◆ TAREFAS ◆
a: Com base na entrevista sobre o DSM-5, responda:
(i) Em que faculdade e universidade leciona a psicóloga entrevistada?
(ii) Com que tipo de publicação a entrevistada compara o manual?
(iii) Segundo a entrevistada, por quanto tempo o luto deve existir?
b: Modifique o trecho da entrevista sobre o DSM-5 que se inicia em "O luto está" e segue até "de uma patologia.", substituindo "antidepressivo" por "medicamento".

◆ TEXTO FORNECIDO ◆
>>

O Correio ouviu a professora da Faculdade de Psicologia da Pontifícia Universidade Católica de Campinas (PUC-Campinas), a psicóloga Maria de Fátima Franco dos Santos, sobre o assunto.
Leia, a seguir, a sua entrevista:
Correio Popular — Qual a opinião da senhora sobre o DSM-5?
Maria de Fátima — É uma tentativa de fazer com que exista uma nomenclatura mundial para determinados problemas e esse é um fator importante. Agora, em geral, quem produz esse manual exagera. Eles colocam determinadas situações que são naturais de qualquer pessoa e acabam considerando isso como transtornos... como doenças. E isso não é de hoje que isso acontece, já tem um certo tempo. É um catálogo e como qualquer catálogo a pessoa pode seguir ou não. Achar que aquilo é uma “Bíblia”, que é a verdade absoluta, significa até menosprezar a capacidade humana.
A tristeza do luto como sinal de depressão, por exemplo, entra nessa questão do exagero?
O luto está mais ligado à vivência humana do que a um distúrbio. O ser humano precisa ter esse tipo de emoção. Mas isso acaba ao se problematizar a emoção. Aí é que está o perigo! Achar que alguém que está de luto tem a necessidade de tomar um antidepressivo por conta disso é perigoso. O luto é natural, é esperado. Existe um tempo que ele deve existir, que são de três a seis meses. A partir daí sim, se não for superado, o luto se torna patológico e a pessoa precisa de uma ajuda profissional. Agora, antes disso, não há porquê dizer que se trata de uma patologia.
Por que rotular os sentimentos como doenças?

<<

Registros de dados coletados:

>>

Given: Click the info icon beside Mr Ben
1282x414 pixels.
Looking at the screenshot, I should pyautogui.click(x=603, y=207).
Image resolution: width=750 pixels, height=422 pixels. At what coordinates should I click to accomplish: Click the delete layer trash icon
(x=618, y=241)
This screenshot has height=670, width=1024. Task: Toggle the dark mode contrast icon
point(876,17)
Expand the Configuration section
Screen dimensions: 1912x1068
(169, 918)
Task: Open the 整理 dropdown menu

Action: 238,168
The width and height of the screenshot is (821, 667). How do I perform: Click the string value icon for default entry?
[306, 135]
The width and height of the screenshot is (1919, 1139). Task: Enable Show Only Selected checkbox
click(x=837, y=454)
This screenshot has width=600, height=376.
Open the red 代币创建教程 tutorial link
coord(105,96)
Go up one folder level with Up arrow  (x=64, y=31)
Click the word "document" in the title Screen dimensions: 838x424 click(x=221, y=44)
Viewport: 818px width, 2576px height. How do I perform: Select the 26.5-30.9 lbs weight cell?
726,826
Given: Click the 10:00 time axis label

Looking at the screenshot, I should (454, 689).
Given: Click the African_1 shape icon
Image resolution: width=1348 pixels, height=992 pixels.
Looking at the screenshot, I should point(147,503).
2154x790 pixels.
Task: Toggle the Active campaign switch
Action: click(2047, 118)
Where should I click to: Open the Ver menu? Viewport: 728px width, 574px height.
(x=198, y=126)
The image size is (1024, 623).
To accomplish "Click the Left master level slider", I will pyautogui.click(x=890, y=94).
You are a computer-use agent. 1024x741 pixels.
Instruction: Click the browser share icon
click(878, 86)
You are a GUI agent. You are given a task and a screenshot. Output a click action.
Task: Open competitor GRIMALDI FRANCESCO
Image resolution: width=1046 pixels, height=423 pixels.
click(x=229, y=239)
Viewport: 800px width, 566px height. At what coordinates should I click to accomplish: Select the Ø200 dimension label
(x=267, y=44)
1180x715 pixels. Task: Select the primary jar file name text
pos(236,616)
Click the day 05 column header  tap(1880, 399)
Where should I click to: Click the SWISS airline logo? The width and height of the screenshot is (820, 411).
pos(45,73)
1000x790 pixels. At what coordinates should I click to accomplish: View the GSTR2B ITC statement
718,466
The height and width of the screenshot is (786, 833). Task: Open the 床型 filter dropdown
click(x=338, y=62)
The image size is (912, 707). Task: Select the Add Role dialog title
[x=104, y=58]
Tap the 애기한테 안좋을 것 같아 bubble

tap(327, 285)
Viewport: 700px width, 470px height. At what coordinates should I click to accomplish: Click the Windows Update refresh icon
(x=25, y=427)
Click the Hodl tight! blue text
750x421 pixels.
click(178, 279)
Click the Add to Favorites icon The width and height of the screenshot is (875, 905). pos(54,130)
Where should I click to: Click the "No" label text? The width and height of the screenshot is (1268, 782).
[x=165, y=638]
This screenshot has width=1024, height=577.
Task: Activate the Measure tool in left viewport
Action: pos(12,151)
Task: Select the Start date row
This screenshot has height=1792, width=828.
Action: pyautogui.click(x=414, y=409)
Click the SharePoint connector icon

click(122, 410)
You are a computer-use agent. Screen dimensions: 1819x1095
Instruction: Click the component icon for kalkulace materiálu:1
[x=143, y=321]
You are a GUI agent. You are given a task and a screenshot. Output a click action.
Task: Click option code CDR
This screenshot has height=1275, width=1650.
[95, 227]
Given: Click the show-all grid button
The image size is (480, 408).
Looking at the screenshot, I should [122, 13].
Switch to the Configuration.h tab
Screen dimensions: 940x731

<<

◆ RESPOSTAS DAS TAREFAS ◆
a:
(i) Na Faculdade de Psicologia da Pontifícia Universidade Católica de Campinas (PUC-Campinas).
(ii) Com um catálogo.
(iii) De três a seis meses.

b:
O luto está mais ligado à vivência humana do que a um distúrbio. O ser humano precisa ter esse tipo de emoção. Mas isso acaba ao se problematizar a emoção. Aí é que está o perigo! Achar que alguém que está de luto tem a necessidade de tomar um medicamento por conta disso é perigoso. O luto é natural, é esperado. Existe um tempo que ele deve existir, que são de três a seis meses. A partir daí sim, se não for superado, o luto se torna patológico e a pessoa precisa de uma ajuda profissional. Agora, antes disso, não há porquê dizer que se trata de uma patologia.